À eSoftThings, nous sommes IoT Full-stack. Nous maîtrisons toute la chaîne, de l’embarqué au Cloud, ce qui facilite le choix de l’architecture finale. Au cours de l’engineering d’une solution, il arrive fréquemment que l’on utilise une solution Cloud pour mettre au point les algorithmes de traitement. Puis de descendre ces algorithmes vers l’Edge, dans un serveur de l’usine ou même directement dans les capteurs.
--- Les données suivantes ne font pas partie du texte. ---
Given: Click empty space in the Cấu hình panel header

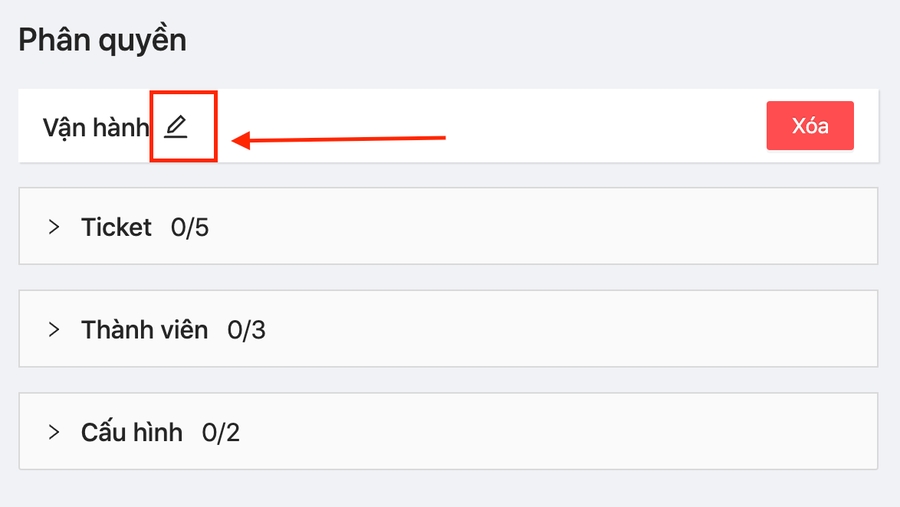Looking at the screenshot, I should tap(550, 432).
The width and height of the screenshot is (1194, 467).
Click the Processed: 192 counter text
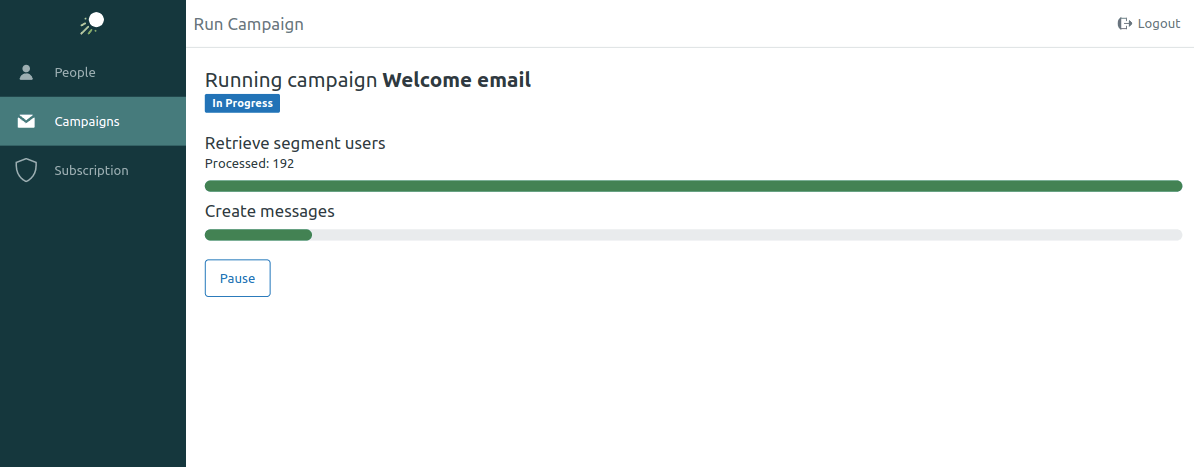click(x=250, y=163)
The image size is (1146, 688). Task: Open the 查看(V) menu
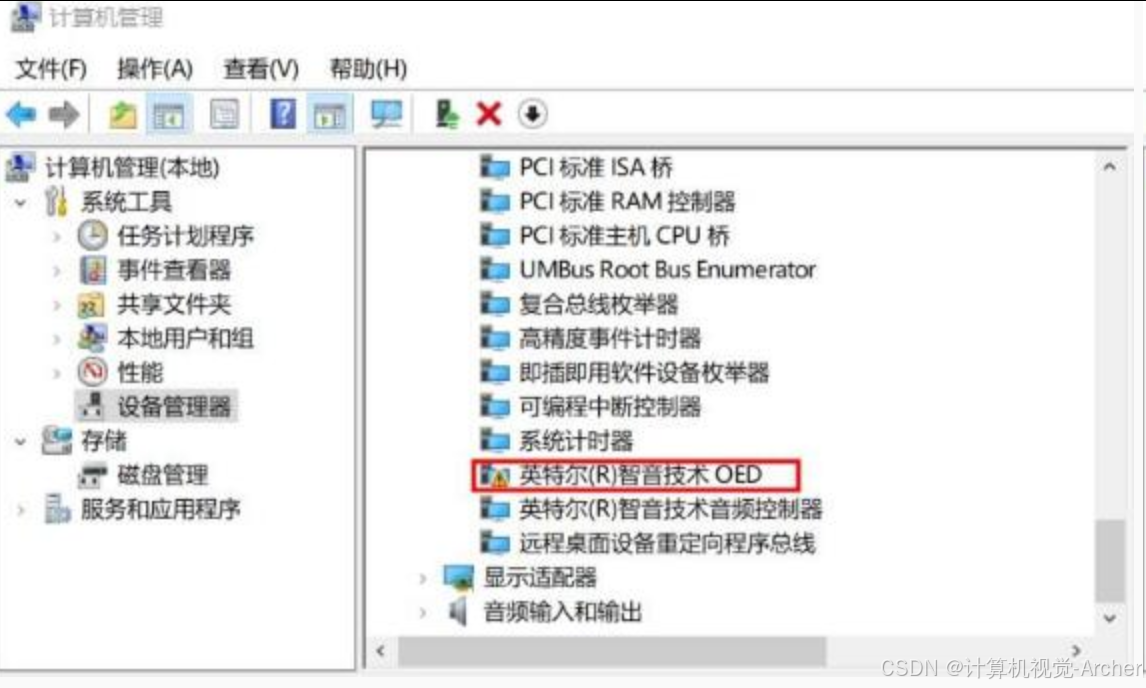261,69
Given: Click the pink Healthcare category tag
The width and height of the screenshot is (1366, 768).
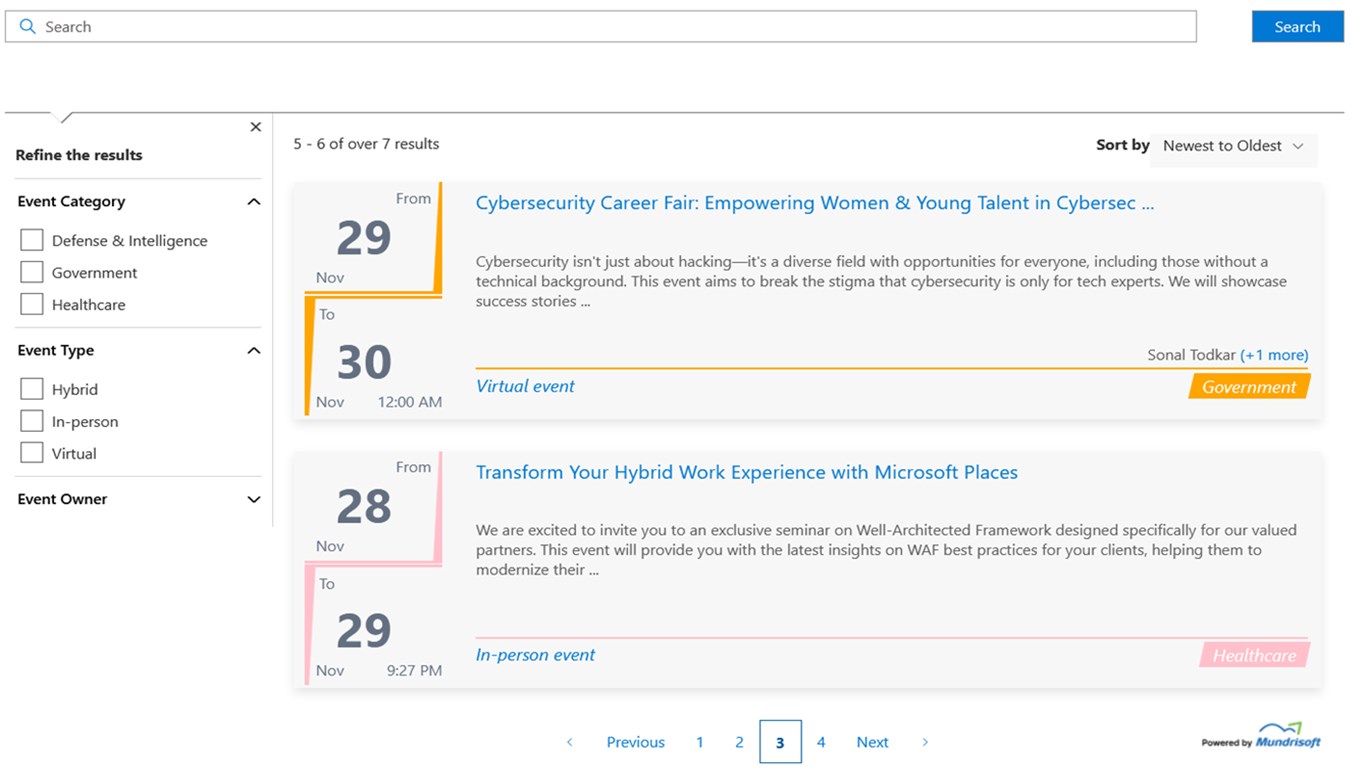Looking at the screenshot, I should coord(1254,656).
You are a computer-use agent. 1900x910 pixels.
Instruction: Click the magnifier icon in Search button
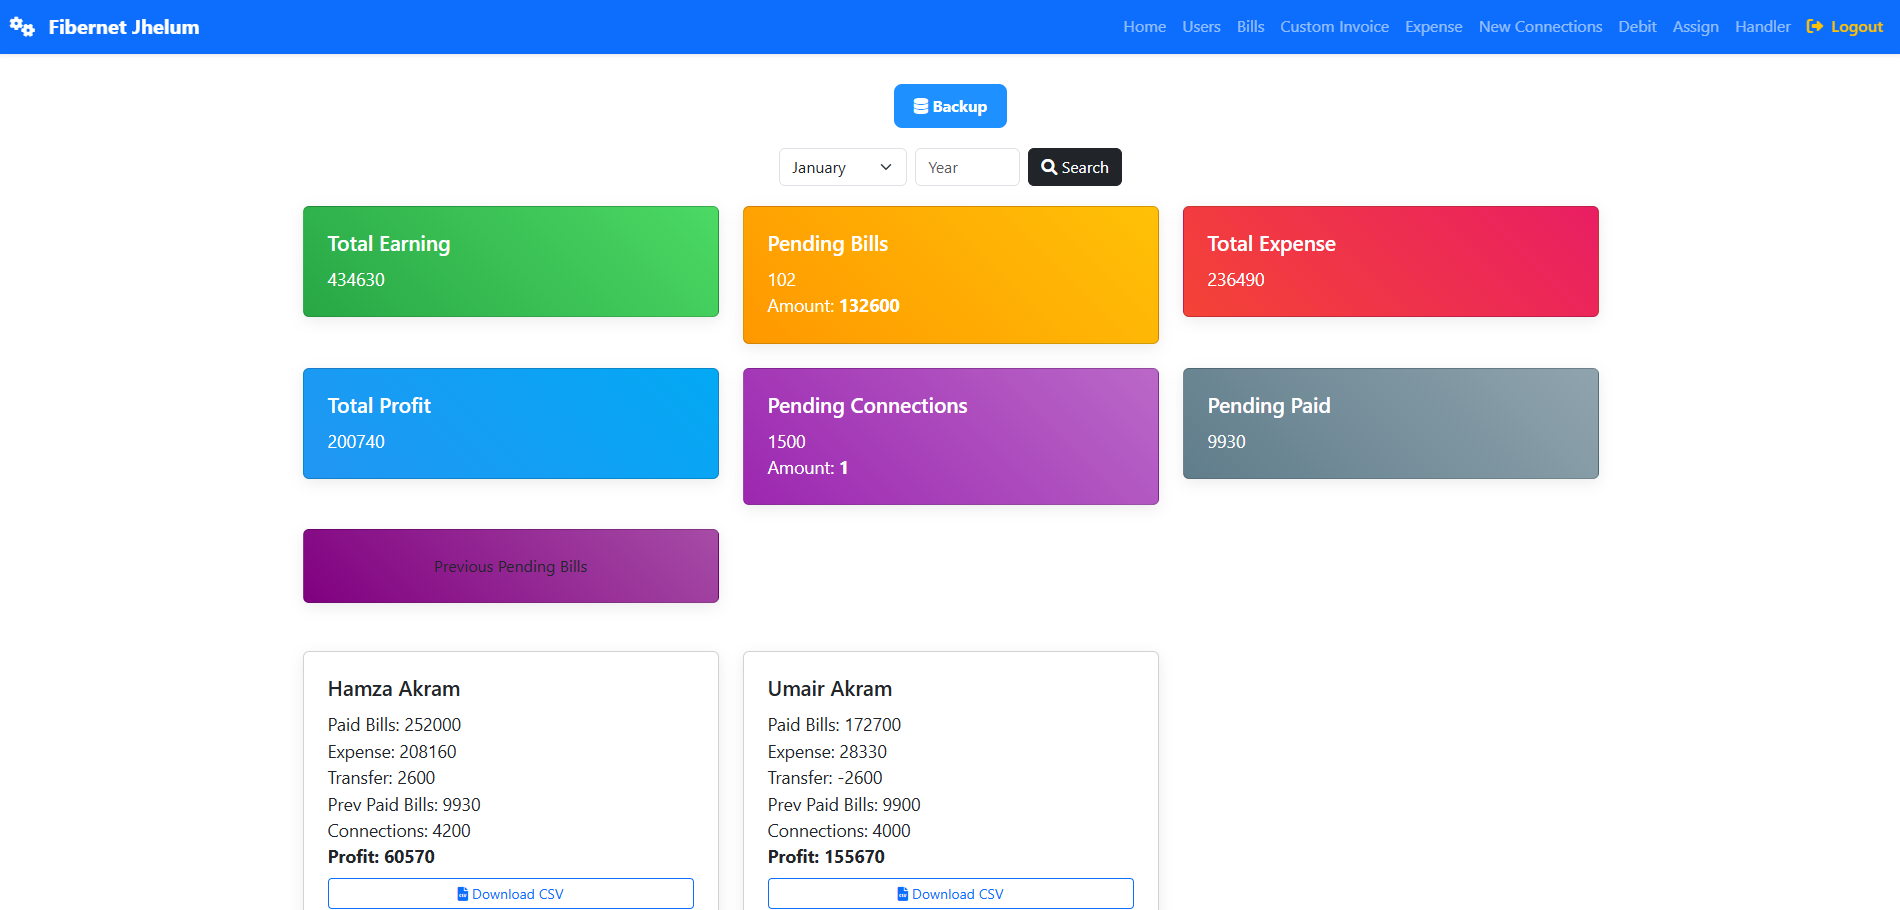[1049, 167]
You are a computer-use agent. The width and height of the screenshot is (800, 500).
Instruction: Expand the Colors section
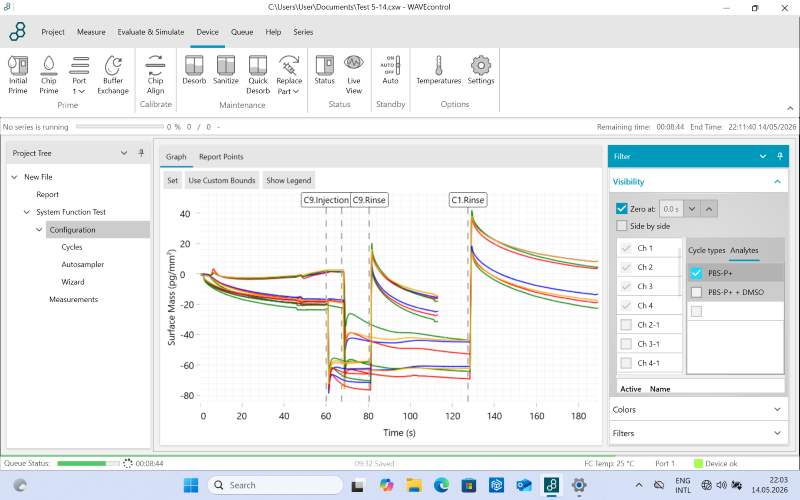click(x=698, y=410)
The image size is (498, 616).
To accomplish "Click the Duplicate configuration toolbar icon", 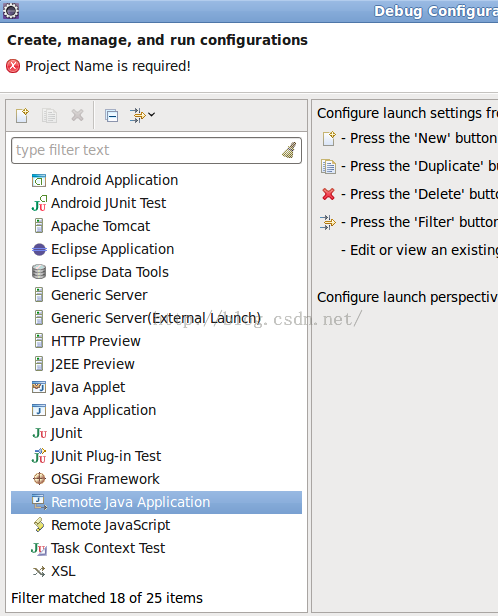I will 49,116.
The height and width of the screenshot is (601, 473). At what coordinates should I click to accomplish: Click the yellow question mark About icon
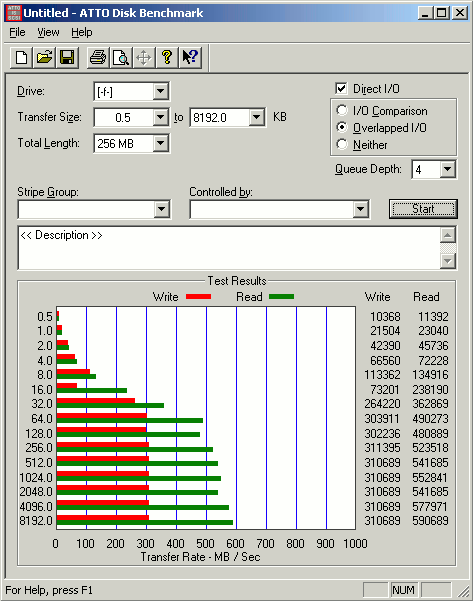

Nicolas Guilbaud. Les solutions IoT existent, les différents métiers de l’industrie savent quels avantages ils peuvent en tirer, nous entrons maintenant dans l’ère de la massification. Il reste deux gros sujets qui mobilisent chez nous beaucoup d’efforts de R&D. Le premier, c’est l’Edge AI, qui consiste à déporter l’intelligence artificielle au sein même de l’usine, et jusque dans les capteurs. Par exemple pour faire de l’analyse de signature énergétique dans le but d’optimiser les consommations. Le deuxième, c’est la Computer vision on the Edge (vision artificielle), pour lequel nous sommes tirés de l’avant par nos développements pour le secteur automobile. Nous appliquons les technologies comme le traitement d’images, la détection de personnes, la reconnaissance d’objets, à d’autres sujets tels que la Smart City tout en faisant en sorte que les algorithmes fonctionnent sur de petites cibles embarquées.
Et puis il y a bien-sûr la sécurité, avec l’ajout de nouvelles fonctionnalités de protection même sur les petits microcontrôleurs. La sécurité est un sujet qui ne s’arrête jamais : il faut toujours avoir une longueur d’avance sur les attaques potentielles tout en conservant un coût produit raisonnable.